Au coeur du projet de rénovation du Parc Zoologique de Paris

Au cœur des biozones

Inauguré en 1934, le célèbre Zoo de Vincennes a fermé ses portes en 2008 pour rénovation. Près de six ans (dont 27 mois de travaux) plus tard, le Parc Zoologique de Paris s’apprête à réouvrir en avril 2014, 80 ans après son inauguration. Focus sur un ambitieux projet de rénovation.

A l'orée du Bois de Vincennes, on repérait de loin son grand rocher, culminant à 65 m de haut. Inauguré en 1934, le Zoo de Vincennes était alors une attraction majeure de la capitale, remarqué pour sa modernité de l’époque : les animaux évoluaient dans des espaces cernés de fossés, plutôt que dans les cages habituelles.

75 ans plus tard et pour répondre au mieux aux enjeux des nouveaux parcs zoologiques contemporains, le Museum national d’Histoire naturelle, gestionnaire du site, se lance dans un projet de rénovation majeur, ancrant le parc dans une vocation de protection de la nature et des espèces animales. Le zoo ferme ses portes en 2008 et un partenariat public-privé (le premier du genre pour un établissement animalier) est signé avec CHRYSALIS en février 2010, groupement d’entreprises qui s’engage à concevoir, financer, construire le nouveau parc et à en assurer sa maintenance.

Une représentation de la biodiversité mondiale

Débuté il y a maintenant deux ans, au total, ce seront 27 mois de travaux de rénovation qui seront nécessaires au Parc Zoologique de Paris pour pouvoir offrir au public une représentation de la biodiversité mondiale. Pour se faire, le concept de la rénovation gravite autour de trois éléments : écosystème, bien-être et immersion du visiteur.

À sa réouverture, les visiteurs pourront donc découvrir près de 180 espèces d'animaux dans leurs milieux naturels respectifs : des espèces emblématiques attractives (girafes, loups...) au espèces moins connues (gloutons, lamantins). La plupart des espèces font l'objet de programmes d'élevages européens (manchots de Humboldt), de programmes internationaux de conservation (lémuriens, rhinocéros blancs) ou encore de plans nationaux d'action.

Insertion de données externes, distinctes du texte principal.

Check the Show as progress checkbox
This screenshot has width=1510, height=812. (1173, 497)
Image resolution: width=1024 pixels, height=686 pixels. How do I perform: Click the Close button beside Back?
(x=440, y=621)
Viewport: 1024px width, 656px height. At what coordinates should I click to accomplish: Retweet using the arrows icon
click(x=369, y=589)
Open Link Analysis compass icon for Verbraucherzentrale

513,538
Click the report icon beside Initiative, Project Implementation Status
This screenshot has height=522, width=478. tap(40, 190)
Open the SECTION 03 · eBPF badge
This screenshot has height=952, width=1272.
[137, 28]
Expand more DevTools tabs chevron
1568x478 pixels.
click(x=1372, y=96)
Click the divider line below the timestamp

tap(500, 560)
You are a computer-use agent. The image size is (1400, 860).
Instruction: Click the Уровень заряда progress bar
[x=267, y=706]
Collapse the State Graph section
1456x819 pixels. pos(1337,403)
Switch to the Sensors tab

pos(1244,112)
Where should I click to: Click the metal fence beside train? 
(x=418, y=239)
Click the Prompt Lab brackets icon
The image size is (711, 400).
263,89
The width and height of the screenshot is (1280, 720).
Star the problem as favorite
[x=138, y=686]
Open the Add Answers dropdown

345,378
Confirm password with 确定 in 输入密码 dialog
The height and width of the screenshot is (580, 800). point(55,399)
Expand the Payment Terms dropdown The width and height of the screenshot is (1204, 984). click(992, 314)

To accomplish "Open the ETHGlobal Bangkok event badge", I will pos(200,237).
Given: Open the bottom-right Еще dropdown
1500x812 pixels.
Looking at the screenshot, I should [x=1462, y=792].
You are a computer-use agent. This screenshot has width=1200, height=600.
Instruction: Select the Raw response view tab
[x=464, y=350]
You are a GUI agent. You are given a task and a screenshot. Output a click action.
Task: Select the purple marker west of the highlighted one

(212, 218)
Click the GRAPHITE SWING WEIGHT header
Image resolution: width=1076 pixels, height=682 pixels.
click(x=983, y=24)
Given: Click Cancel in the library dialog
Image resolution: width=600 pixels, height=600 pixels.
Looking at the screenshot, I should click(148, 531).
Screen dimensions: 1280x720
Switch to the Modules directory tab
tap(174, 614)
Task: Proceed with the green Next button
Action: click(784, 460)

Chaque espèce évoluera dans un milieu naturel représentatif de son écosystème d'origine au sein d'une des cinq biozones. Chacune des biozones incarne une problématique majeure en terme de conservation.

- Patagonie (pampa, côte rocheuse et forêt andine)
- Sahel-Soudan (savane arborée, savane arbustive, savane rase et delta)
- Europe (forêt de conifères, marais, montagne froide et garrigue)
- Guyane-Amazonie (forêt équatoriale, crique et milieu fluvial)
- Madagascar (forêt humide et forêt sèche).

Aujourd'hui, tandis que les biozones sont livrées peu à peu, les animaux arrivent au compte-goutte depuis cet été. Actuellement, 30% des espèces ont déjà pris leurs quartiers au zoo. C'est par exemple le cas des girafes, des autruches, des lémuriens ou encore des zèbres.